Greed, depravity, and serial murder in 1920s Oklahoma.

During that time, enrolled members of the Osage Indian nation were among the wealthiest people per capita in the world. The rich oil fields beneath their reservation brought millions of dollars into the tribe annually, distributed to tribal members holding "headrights" that could not be bought or sold but only inherited. This vast wealth attracted the attention of unscrupulous whites who found ways to divert it to themselves by marrying Osage women or by having Osage declared legally incompetent so the whites could fleece them through the administration of their estates.
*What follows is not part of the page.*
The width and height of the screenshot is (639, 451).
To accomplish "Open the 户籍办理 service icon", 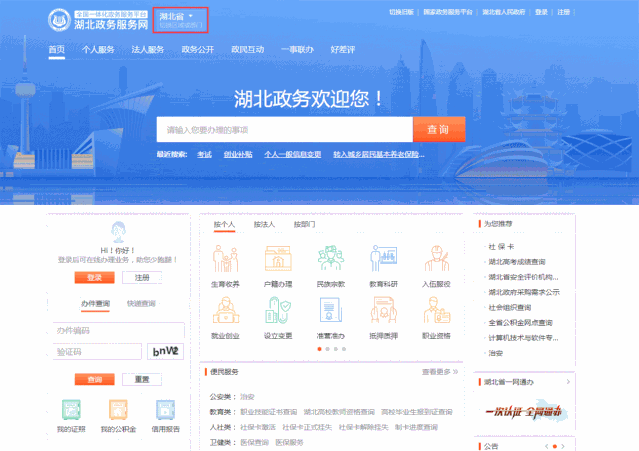I will pos(278,260).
For some, however, these deceptive tactics were not enough, and a plague of violent death—by shooting, poison, orchestrated automobile accident, and bombing—began to decimate the Osage in what they came to call the "Reign of Terror." Corrupt and incompetent law enforcement and judicial systems ensured that the perpetrators were never found or punished until the young J. Edgar Hoover saw cracking these cases as a means of burnishing the reputation of the newly professionalized FBI. Bestselling New Yorkerstaff writer Grann (The Devil and Sherlock Holmes: Tales of Murder, Madness, and Obsession, 2010, etc.) follows Special Agent Tom White and his assistants as they track the killers of one extended Osage family through a closed local culture of greed, bigotry, and lies in pursuit of protection for the survivors and justice for the dead. But he doesn't stop there; relying almost entirely on primary and unpublished sources, the author goes on to expose a web of conspiracy and corruption that extended far wider than even the FBI ever suspected. This page-turner surges forward with the pacing of a true-crime thriller, elevated by Grann's crisp and evocative prose and enhanced by dozens of period photographs.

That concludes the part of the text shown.